Secundo, à long terme (aux alentours de 2050), la Suisse aura dû réduire ses émissions de gaz à effet de serre à un niveau proche de zéro émissions. Et nous devrons le faire en Suisse car selon l’accord de Paris sur le climat tous les pays devront s’approcher de zéro émissions d’ici 2050. Alors autant commencer à s’y mettre tout de suite. Plus on retarde l’échéance, plus cela coûtera cher et le know-how pour le faire sera davantage développé à l’étranger.
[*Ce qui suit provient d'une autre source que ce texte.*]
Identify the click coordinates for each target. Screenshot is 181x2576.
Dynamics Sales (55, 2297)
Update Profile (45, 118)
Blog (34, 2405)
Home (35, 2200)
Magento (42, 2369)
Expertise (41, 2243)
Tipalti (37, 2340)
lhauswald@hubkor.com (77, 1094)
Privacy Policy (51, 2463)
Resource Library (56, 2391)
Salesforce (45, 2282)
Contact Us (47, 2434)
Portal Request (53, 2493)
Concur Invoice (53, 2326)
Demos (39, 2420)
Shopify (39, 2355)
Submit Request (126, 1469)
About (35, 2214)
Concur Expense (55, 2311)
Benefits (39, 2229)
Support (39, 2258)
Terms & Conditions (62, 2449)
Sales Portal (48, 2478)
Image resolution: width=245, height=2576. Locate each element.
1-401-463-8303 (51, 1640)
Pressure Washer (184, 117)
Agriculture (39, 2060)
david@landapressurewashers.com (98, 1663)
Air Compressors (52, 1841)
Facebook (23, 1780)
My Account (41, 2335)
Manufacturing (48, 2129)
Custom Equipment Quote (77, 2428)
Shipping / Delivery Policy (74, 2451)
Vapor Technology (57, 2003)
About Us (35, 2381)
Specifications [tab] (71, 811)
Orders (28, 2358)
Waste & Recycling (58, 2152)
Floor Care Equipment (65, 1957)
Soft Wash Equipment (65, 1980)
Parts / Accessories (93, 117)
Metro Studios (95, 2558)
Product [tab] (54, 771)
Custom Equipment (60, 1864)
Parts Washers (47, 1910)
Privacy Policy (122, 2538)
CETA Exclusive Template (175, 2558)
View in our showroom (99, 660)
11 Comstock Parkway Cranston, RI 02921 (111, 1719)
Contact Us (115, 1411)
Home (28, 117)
Ce seront donc avant tout des entreprises allemandes, scandinaves, américaines, japonaises ou même chinoises qui nous vendront les technologies nécessaires pour atteindre notre objectif avec une création de valeur à l’étranger. En outre, avec un développement bien plus rapide des énergies renouvelables ou de l’efficacité énergétique, on économisera plus vite et plus considérablement chaque année des milliards de francs grâce à une baisse conséquente des importations d’énergies fossiles.
Tertio, plus la part de réductions d’émissions est faite par des projets à l’étranger, plus le risque est grand qu’ils ne répondent pas aux critères de durabilité. Les expériences faites jusqu’ici montrent que beaucoup de projets réalisés n’ont pas ou pas suffisamment tenu compte du respect du développement durable, en particulier des exigences du travail décent. Nous n’acceptons pas que pour protéger le climat, les conditions de travail soient mauvaises ! Par ailleurs, si l’on persiste à vouloir faire 40% des réductions d’émissions à l’étranger, il en résultera une procédure de contrôle plus lourde et plus coûteuse si l’on veut que l’article 6 al. 2b de la nouvelle loi sur les émissions de gaz à effet de serre soit bien respecté. Cet article, d’ailleurs bienvenu, indique que la réduction d’émissions réalisées à l’étranger, dans les pays peu développés, doit contribuer au développement durable et ne pas avoir d’impact négatif sur le plan environnement et social.
En faire beaucoup plus pour réduire les émissions des transports privés motorisés
C’est paradoxal : le secteur qui a le plus réduit jusqu’ici ses émissions (celui du bâtiment, ménages et services inclus), continue à être le plus mis à contribution. Alors que les réductions de gaz à effet de serre dans ce secteur étaient de près de 30% en 2014 par rapport à 1990, l’industrie a fait moins bien en réduisant les siennes de 13% alors que les transports, eux, affichent même un indécent + 9% ! Or le projet du Conseil fédéral prévoit surtout de poursuivre les efforts pour le secteur du bâtiment avec l’augmentation de la taxe sur le CO2 pour les combustibles jusqu’à 240 francs par tonne et, si cela ne suffit pas, à interdire les chauffages au mazout aussi pour les anciens bâtiments. En revanche, rien de plus n’est demandé aux entreprises. Au contraire, le nouveau système prévu d’exemption de la taxe sur le CO2, et l’orientation du Parlement actuel qui est favorable à l’allégement des entreprises tous azimuts, risquent bien d’augmenter fortement la facture des pouvoirs publics – et donc celle des contribuables – pour exempter plus fortement les entreprises de la taxe sur le CO2.
Quant au secteur des transports, c’est bien pire puisque le projet ne prévoit pas de mesures supplémentaires, l’abaissement des émissions de CO2 pour les voitures étant déjà fixé dans la stratégie énergétique 2050. C’est pourquoi, il devient indispensable d’inclure dans le projet aussi des mesures pour le secteur des transports individuels motorisés. Il faut au minimum, d’une part, introduire une taxe sur le carburants et, d’autre part, que les pouvoirs publics soutiennent par des subventions les achats de voitures électriques afin qu’elles puissent plus rapidement percer sur le marché ainsi que l’infrastructure concomitante.